It’s a pretty small sample, of course, and Lim admits more research is needed, but he urges family members to watch for signs that elderly relatives are struggling to maintain positive social connections and help them avoid falling into a financial trap. Community organizations, too, can play a role here, he adds, by providing more opportunities for socializing among older adults.

Social-service agencies are pitching in as well, with the help of a training program developed by Mark Lachs, MD, and Jason Karlawish, MD. As Paula Span reports in the New York Times, the two geriatricians have been taking their Interview for Decisional Abilities (IDA) program to Adult Protective Services agencies around the country in recent months in an effort to help agency staff better handle reported abuses.

It’s a dicey dynamic. These state agencies are responsible for investigating neglect, abuse, and exploitation of the elderly, but investigators often struggle to determine whether a victim of alleged abuse is capable of making rational decisions. Span highlights an IDA role-playing exercise at a California agency in which an interviewer questions a fictional character, Ms. K, played by a social-services professional, about a series of suspicious financial transactions.

Withdrawals from her savings account had increased from $600 a month to $600 a week, and bank tellers had reported that the young man accompanying her seemed a bit intimidating and controlling. Meanwhile, Ms. K’s only credit card had expired.

When asked whether she was aware of scams that target the elderly, Ms. K said she’d heard about them on the news but denied that she’d been victimized. Her nephew lived with her and helped with chores around the house and drove her to doctor appointments. The weekly withdrawals, she explained, were used to buy groceries.
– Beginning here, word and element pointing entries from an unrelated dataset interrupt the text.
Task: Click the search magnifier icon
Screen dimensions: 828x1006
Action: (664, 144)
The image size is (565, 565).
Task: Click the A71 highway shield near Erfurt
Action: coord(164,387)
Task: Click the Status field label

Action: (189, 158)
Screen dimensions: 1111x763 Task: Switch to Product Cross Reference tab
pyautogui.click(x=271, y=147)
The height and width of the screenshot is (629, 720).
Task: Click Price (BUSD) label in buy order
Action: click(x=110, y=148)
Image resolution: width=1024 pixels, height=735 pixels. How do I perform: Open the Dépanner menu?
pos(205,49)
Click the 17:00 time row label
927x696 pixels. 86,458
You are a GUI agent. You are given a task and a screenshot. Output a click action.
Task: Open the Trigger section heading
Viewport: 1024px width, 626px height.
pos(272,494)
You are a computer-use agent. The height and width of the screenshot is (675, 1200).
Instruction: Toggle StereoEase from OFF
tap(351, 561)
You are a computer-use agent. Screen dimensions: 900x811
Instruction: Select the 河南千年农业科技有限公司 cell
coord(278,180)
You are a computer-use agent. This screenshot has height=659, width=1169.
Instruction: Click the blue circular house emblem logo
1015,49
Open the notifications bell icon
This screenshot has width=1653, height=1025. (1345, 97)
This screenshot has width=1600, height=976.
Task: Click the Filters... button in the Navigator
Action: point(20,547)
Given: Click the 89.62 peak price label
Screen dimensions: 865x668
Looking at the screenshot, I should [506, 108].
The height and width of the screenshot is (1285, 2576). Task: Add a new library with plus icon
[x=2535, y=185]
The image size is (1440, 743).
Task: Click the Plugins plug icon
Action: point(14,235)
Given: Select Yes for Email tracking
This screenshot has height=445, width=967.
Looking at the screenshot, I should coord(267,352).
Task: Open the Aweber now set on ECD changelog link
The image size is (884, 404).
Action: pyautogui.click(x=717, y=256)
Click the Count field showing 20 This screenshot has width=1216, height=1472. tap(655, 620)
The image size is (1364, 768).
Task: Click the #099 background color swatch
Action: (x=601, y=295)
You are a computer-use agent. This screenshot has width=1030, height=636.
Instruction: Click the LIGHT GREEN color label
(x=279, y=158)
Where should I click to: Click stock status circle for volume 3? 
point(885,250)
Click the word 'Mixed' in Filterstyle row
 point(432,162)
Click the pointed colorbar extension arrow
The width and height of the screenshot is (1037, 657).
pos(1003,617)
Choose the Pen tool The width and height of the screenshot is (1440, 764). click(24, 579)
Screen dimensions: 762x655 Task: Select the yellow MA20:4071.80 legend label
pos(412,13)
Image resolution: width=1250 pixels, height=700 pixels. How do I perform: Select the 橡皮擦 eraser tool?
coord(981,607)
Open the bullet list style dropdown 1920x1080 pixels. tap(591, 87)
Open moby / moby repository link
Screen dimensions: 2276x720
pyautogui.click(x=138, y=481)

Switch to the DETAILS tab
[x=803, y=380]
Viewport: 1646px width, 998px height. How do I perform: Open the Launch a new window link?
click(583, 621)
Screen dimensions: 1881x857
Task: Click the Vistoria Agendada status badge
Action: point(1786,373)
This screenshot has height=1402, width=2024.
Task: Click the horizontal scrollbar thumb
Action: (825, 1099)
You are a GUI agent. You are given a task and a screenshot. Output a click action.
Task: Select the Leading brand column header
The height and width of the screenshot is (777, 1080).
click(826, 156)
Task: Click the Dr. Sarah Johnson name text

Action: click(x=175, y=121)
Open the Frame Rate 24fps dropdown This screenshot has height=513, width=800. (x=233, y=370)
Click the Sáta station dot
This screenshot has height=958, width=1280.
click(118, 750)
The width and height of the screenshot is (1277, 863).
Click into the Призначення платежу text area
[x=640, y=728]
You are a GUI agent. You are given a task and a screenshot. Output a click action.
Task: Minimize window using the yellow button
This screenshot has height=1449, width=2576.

People have a right to make poor decisions, Lachs admits, but IDA is designed to determine whether the subject is making those choices with a clear understanding of the potential consequences. That requires answering three key questions about scams targeting the elderly, Karlawish notes: “Do you recognize that this happens? Do you think that this could be happening to you? Can you come up with a plan to address it, reasoning through and weighing the upsides and downsides?”

Ms. K seemed to understand the risks involved with her nephew, but for those who are unable to convincingly respond to those queries, the process may shift to a more thorough examination, including discussions with family members or appropriate social-service agencies. Some individuals may need to place their assets in a conservatorship and accept an assigned guardian.

Poor financial decision-making may be an early sign of diminished cognitive capacity, Daniel Marson, JD, PhD, a neuropsychologist at the University of Alabama at Birmingham, tells Span. “Financial capacity is probably the first higher-order functional ability affected by neurodegenerative disorders and by normal aging.”

I can’t really blame all my boneheaded financial decisions in the past on early-onset dementia or fractured social connections. They were typically triggered by an indiscriminate itch for change combined with an inflated sense of my own importance. That and an ample dose of youthful idiocy. These days, MLW and I spend a good deal of time discussing the pros and cons of any major financial decision before making a move. She does most of the talking; I do most of the listening.